> Work required: Below are some records. Quote exactly the lines from the one that contains "You are a GUI" through the last, both included, and leave out the pictures.

Stored records
'''

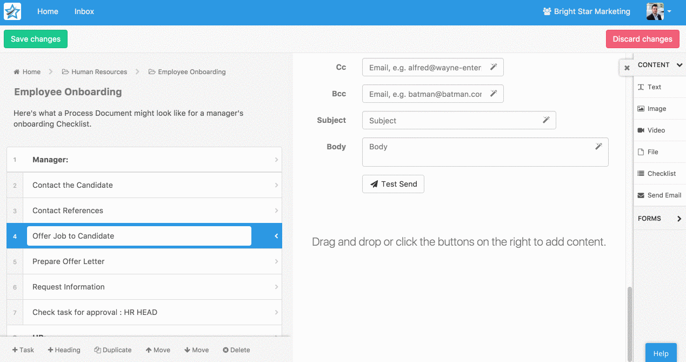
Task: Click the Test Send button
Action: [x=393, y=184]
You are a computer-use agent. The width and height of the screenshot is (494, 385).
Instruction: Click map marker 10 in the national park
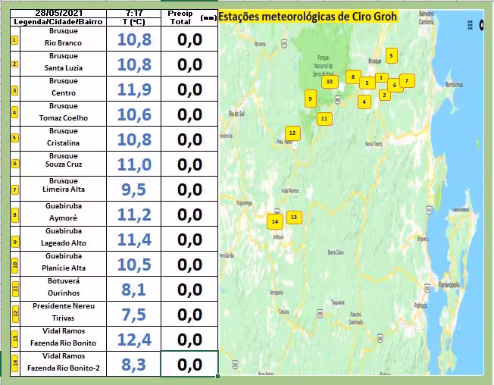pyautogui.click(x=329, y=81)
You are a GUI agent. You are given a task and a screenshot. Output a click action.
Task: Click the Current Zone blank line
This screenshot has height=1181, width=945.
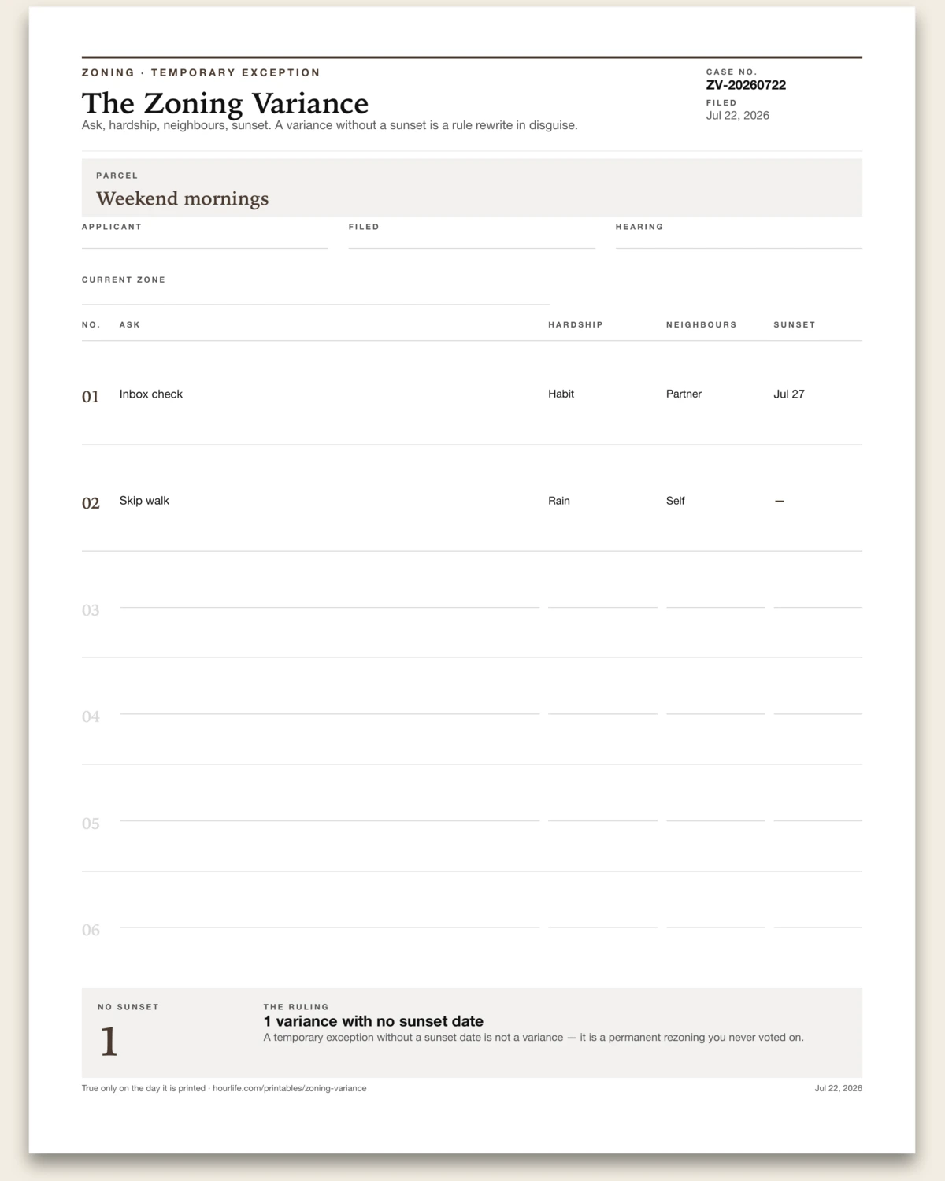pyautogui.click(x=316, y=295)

'''

> Response area:
You are a GUI agent. You are given a task and a screenshot. Output a click action.
Task: Click the Current Zone blank line
This screenshot has height=1181, width=945.
pyautogui.click(x=316, y=295)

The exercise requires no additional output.